Predict doublets in a Seurat object
PredictDoublets.Rd
Predict doublets in a Seurat object by simulating doublets. Doublet detection can be used to identify cell-cell aggregates or technical doublet artefacts in single-cell omics data.
Both real and simulated cells are used to perform PCA and a nearest neighbor search is performed to find the number of doublets in the neighborhood of each cell. The expected doublet rate is calculated based on the simulation rate and the number of nearest neighbors. A binomial test is performed to test if the number of doublets in the neighborhood of each cell is significantly different from the expected doublet rate. The algorithm is inspired by the DoubletFinder algorithm by McGinnis et al. (2019).
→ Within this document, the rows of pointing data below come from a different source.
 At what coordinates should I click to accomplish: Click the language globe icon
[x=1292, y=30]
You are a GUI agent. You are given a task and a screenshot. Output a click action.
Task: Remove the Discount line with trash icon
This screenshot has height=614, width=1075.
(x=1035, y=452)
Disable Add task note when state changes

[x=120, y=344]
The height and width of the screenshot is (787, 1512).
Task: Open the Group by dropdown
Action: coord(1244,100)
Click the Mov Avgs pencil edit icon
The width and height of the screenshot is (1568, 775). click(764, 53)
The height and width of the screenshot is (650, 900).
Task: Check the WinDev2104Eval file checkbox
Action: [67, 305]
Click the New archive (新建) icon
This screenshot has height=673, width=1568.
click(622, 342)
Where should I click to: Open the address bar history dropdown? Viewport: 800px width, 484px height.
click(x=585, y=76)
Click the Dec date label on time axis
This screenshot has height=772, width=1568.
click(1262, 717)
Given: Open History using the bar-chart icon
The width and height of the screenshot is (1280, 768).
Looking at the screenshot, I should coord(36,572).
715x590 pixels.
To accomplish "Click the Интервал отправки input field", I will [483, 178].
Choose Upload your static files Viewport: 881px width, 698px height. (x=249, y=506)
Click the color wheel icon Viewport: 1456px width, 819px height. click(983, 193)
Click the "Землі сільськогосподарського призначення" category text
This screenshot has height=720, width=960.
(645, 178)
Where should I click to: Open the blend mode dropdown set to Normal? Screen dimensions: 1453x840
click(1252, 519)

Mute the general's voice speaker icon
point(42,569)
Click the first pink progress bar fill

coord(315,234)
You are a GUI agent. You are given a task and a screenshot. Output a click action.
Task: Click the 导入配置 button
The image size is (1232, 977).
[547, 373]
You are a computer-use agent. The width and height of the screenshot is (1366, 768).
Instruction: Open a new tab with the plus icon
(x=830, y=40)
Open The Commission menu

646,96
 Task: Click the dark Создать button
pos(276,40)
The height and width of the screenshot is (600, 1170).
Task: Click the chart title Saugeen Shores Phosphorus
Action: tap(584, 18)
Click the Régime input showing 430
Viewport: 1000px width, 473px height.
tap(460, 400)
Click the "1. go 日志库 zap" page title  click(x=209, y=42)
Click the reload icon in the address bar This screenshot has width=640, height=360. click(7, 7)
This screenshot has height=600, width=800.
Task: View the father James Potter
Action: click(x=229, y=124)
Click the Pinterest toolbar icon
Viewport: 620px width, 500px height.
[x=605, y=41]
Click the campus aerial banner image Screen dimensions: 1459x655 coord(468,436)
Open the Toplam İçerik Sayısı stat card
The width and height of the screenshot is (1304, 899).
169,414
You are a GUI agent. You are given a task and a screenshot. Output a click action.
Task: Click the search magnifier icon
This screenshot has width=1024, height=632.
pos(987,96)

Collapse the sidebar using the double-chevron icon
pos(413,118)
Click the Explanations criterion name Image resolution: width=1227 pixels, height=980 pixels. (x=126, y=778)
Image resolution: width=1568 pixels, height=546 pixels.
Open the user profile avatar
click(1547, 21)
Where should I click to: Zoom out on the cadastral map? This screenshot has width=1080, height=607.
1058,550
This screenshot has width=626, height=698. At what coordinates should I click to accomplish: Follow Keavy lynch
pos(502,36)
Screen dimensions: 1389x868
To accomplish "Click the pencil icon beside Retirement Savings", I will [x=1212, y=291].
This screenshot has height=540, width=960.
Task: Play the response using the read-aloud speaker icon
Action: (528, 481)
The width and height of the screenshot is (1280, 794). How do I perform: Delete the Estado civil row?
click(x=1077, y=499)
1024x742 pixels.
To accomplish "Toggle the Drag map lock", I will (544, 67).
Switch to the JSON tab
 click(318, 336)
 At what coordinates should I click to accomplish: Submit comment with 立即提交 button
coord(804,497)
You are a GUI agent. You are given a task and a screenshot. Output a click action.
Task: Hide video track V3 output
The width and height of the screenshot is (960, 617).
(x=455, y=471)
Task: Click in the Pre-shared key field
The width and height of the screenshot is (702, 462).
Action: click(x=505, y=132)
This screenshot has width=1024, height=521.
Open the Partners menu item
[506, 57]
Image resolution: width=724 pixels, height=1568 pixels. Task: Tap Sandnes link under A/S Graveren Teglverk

This method of doublet detection assumes that a doublet attains a composite identity of the two cells that form it, i.e. that a doublet constitutes the sum of its parts. This may not always the case, as cell-cell aggregates could have molecular profiles that are different from the two cells that form them. Furthermore, if the two cells that form a doublet are of the same or similar identity, the doublet may not be detected as a doublet. This is a limitation of the method and should be taken into account when interpreting the results.
Usage
PredictDoublets(object, ...)
# S3 method for class 'Matrix'
PredictDoublets(
object,
ref_cells1 = NULL,
ref_cells2 = NULL,
simulation_rate = 3,
n_neighbor = 100,
npcs = 10,
p_adjust_method = "BH",
p_threshold = 0.01,
seed = 37,
verbose = TRUE,
...
)
# S3 method for class 'Seurat'
PredictDoublets(
object,
ref_cells1 = NULL,
ref_cells2 = NULL,
simulation_rate = 3,
n_neighbor = 100,
npcs = 10,
p_adjust_method = "BH",
p_threshold = 0.01,
seed = 37,
assay = NULL,
layer = "counts",
verbose = TRUE,
...
)
Arguments
- object
A
Seurat
object or a count matrix.- ...
Additional arguments. Currently not used.
- ref_cells1, ref_cells2
A character vector with cell names or indices to use as the first and second reference populations. If NULL, all cells are used.
- simulation_rate
The rate of doublets to simulate. E.g. 3 means that for each real cell, 3 doublets are simulated.
- n_neighbor
The number of nearest neighbors to use for the doublet prediction. Default is 100.
- npcs
The number of principal components to use for PCA. Default is 10.
- p_adjust_method
The p-value adjustment method to use. Default is "BH".
- p_threshold
The p-value threshold to use. Default is 0.01.
- seed
The seed to use for reproducibility.
- verbose
Print messages.
- assay
A character with the name of the assay to use.
- layer
A character with the name of the layer to use. Default is "counts".